Cartographer builds both layers. It uses tree-sitter to parse source code into a dependency graph, backed by petgraph for traversal and SQLite for persistence. Then it uses git2 to mine commit history for co-change frequency, blame-based ownership (who actually maintains each file) and change velocity. The result is a queryable model: "If I change this file, what else is likely to break?" It draws on both what the code declares and what the history reveals.

The code tells you what depends on what. The git history tells you what actually changes together. You need both to understand the real blast radius of a change.

Why this matters more with AI

Human developers are slow. That's usually framed as a problem, but slowness creates checkpoints. A human about to refactor a core module will pause, ask a colleague, scan related files, or remember the last time this area caused trouble. These informal checkpoints are impact analysis, even if nobody calls them that.

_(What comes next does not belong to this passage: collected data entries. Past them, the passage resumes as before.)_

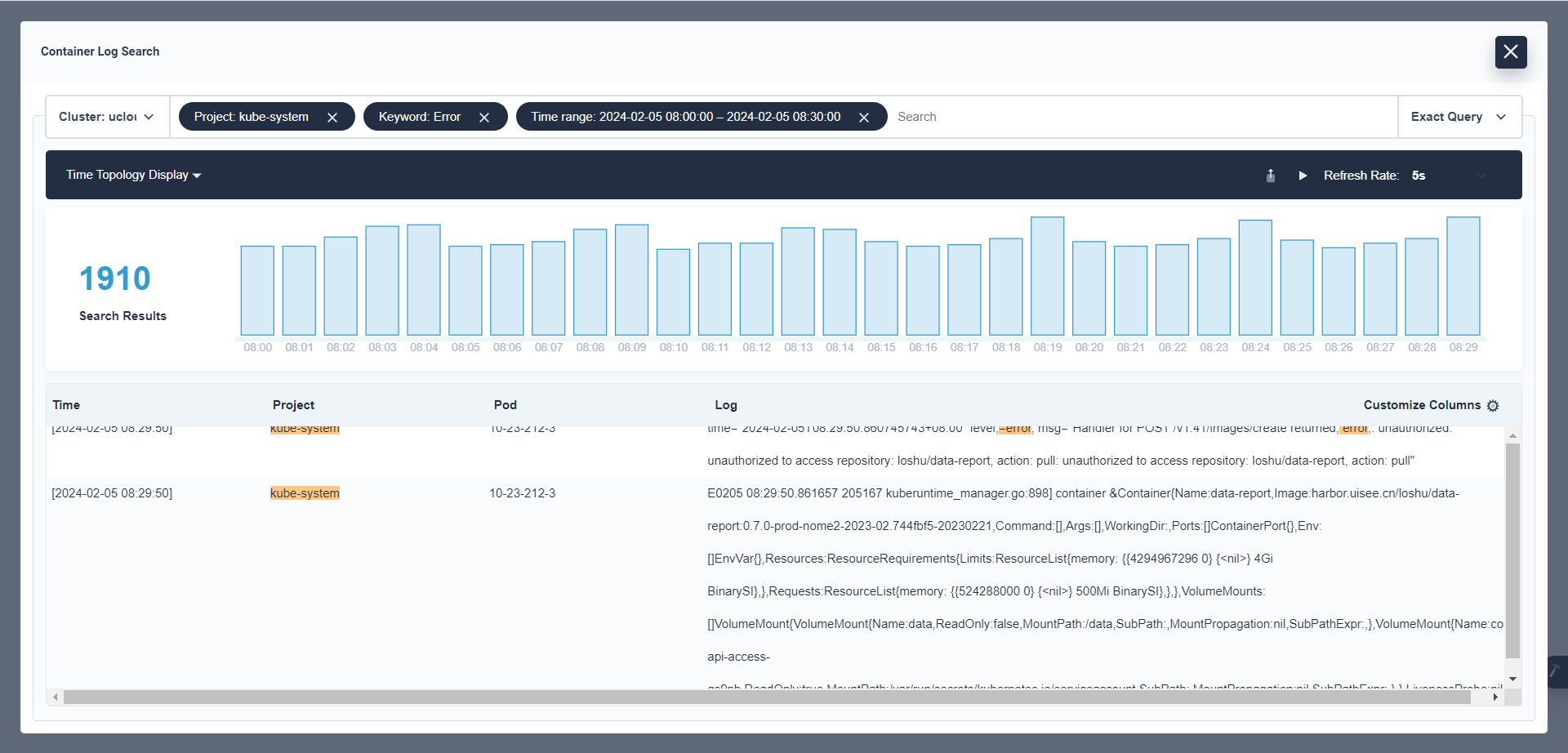Open the Cluster selection dropdown
Image resolution: width=1568 pixels, height=753 pixels.
click(106, 117)
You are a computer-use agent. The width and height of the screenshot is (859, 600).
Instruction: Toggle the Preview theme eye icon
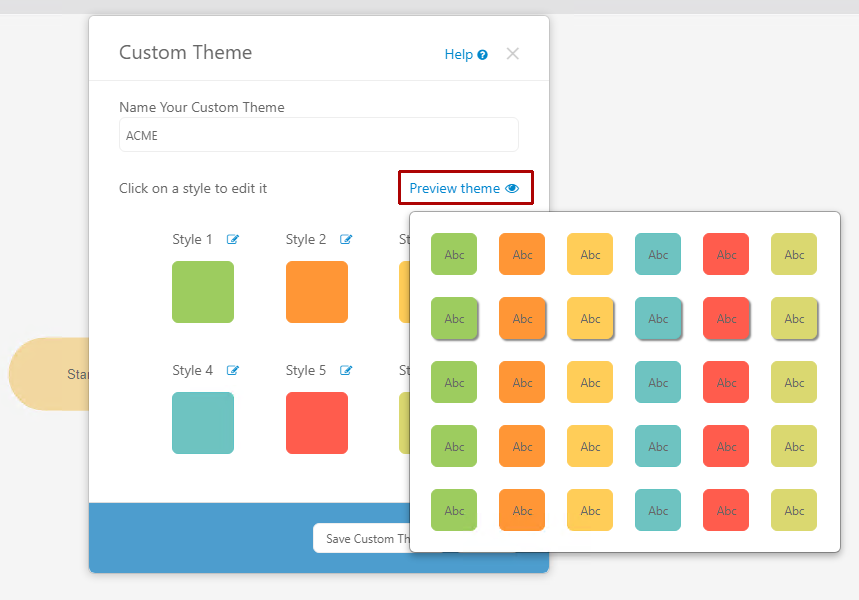[x=512, y=188]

AI agents don't pause. They move fast, they move confidently, and they don't get the nagging feeling that a file might be more important than it looks. An agent refactoring a utility module will do it cleanly and thoroughly. That's exactly the problem. It'll remove every unused function, simplify every interface, standardise every naming convention — all without the caution a human developer would apply to a file they know is load-bearing.

I'm not arguing against using AI for refactoring. I'm arguing for giving the AI, or the human reviewing its work, the information needed to understand consequences. If the agent knows that error_types.rs has fourteen downstream dependents across three repositories, it'll approach the refactoring differently. If the reviewer can see the file being modified has a co-change relationship with the billing service, they'll review the PR with more care.

Making the invisible visible

Cartographer exposes its analysis through a CLI and an MCP server. The CLI offers seven commands: index to build the model, blast-radius to show affected files, hotspots to find high-change-frequency code, co-changes to reveal hidden coupling, who-owns to identify maintainers, deps to visualise the dependency graph, and serve to run the MCP server. The MCP server gives AI agents five tools they can call directly, making codebase understanding part of the agent's own workflow.

In practice, blast-radius is the most useful command. Point it at a file you're about to change and it returns every file that could be affected: direct dependents from the structural graph and co-change partners from the history. When we ran it against ripgrep as a test case, it mapped 100 files and 69 import edges, surfacing relationships invisible from any single file's perspective.

Scope is currently limited to Rust, with Python and TypeScript planned. The git analysis layer is language-agnostic; co-change patterns and ownership work on any repository. The structural parser is the bottleneck. Extending it to new languages means writing new tree-sitter grammars — straightforward, but not free.

The broader point

I don't want to overstate what a tool like this can do. It won't replace human judgement. It won't catch every possible interaction. It doesn't know about verbal agreements, Slack messages, or architectural decisions made in a meeting room and never written down. Software has a social layer no static analysis can fully capture.

But here's what it does: it surfaces the structural and historical information that already exists in your codebase, information most teams never look at. The dependency graph is there but nobody queries it. The co-change patterns are there but nobody mines them. The ownership data is there but nobody aggregates it. All of it exists. It just isn't accessible at the moment it would matter most — the moment before a change gets made.

As AI agents write more code, change velocity will keep climbing. How will your team answer "what will this affect?" before merging? The teams that invest in answering that question systematically will ship faster and break less. Everyone else will discover their blast radius the hard way, one Monday morning at a time.